Jake
- Aug 3
- 8 min read

An Example of Calibrating Posterior Distributions

Updated: Aug 26

For the Objective Bayesian, the Calibration norm means ensuring that inference is consistent with known frequency information. I've previously discussed examples from Jon Williamson which do this for point estimation. However, one of the major selling points of Bayesian inference is the presence of a genuine posterior distribution. Here I want to demonstrate a fairly simple method for enforcing a calibration constraint on a posterior distribution using some modern ML packages. I'm sure this has been done elsewhere and better, but I hope it can be illustrative. After a quick walkthrough, I want to speculate on the relationship between calibrated posterior distributions and point estimation with an eye toward Williamson's approach.

Explicitly Calibrating Posterior Distributions

From an Objective Bayesian perspective, the problem of calibrating a posterior distribution is reducible to finding a probability distribution with the target density over an identified coverage interval which is minimal with respect to the KL-divergence from the uncalibrated distribution. That is, we want the closest calibrated distribution to our uncalibrated distribution (as measured by KL-divergence).

Of course, most Bayesian posterior distributions are not tractable, posing a problem for such optimizations. To allow for an efficient search, let us approximate our calibrated distribution as a Gaussian mixture with a sufficient number of components. Then, our search reduces to a search over the parameters of the component Gaussians as well as the mixture coefficients. Much more tractable.

In this example, I write this search out using Optuna, but I'm sure there are plenty of better ways to do this:

import numpy as np
import scipy
from scipy.integrate import quad
from scipy.stats import norm
from sklearn.mixture import GaussianMixture
import optuna
import matplotlib.pyplot as plt

def kl_divergence(p, q):
    return np.sum(scipy.special.kl_div(p, q))

metric_loss = kl_divergence

def mixture_density(x, gmm):
    # Calculate the density of a Gaussian Mixture Model at x
    return np.exp(gmm.score_samples(np.array(x).reshape(-1, 1)))

• **WRITTEN INSTRUCTION**:
In the post on calibrating posterior distributions, what kind of distribution is used to approximate the calibrated distribution? Please leave the records out of this; they aren't needed.

• **RAW RECORDS**:
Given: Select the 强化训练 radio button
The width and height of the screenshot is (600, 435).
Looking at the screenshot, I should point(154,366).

* * *

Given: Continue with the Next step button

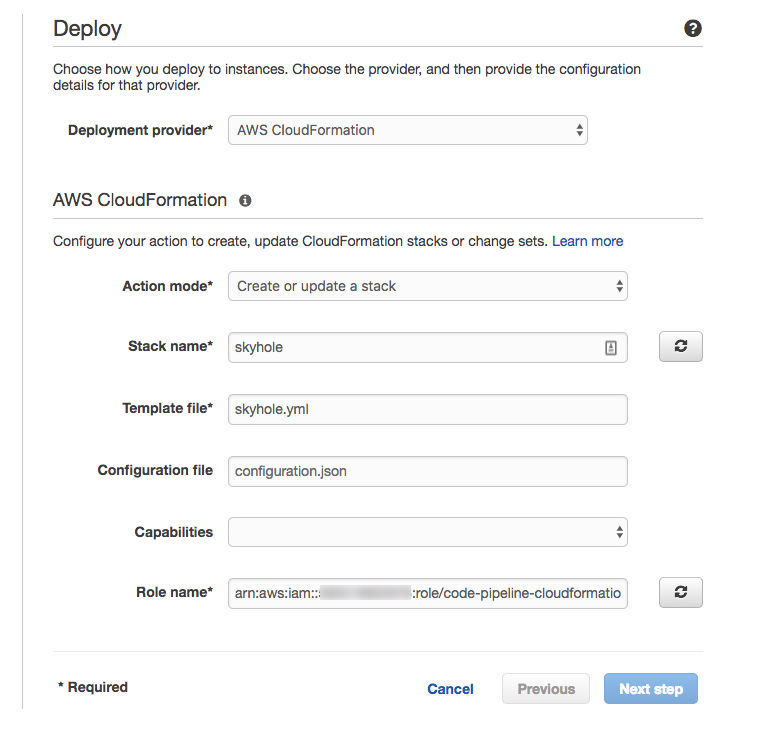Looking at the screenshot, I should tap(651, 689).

• **WRITTEN ANSWER**:
A Gaussian mixture with a sufficient number of components.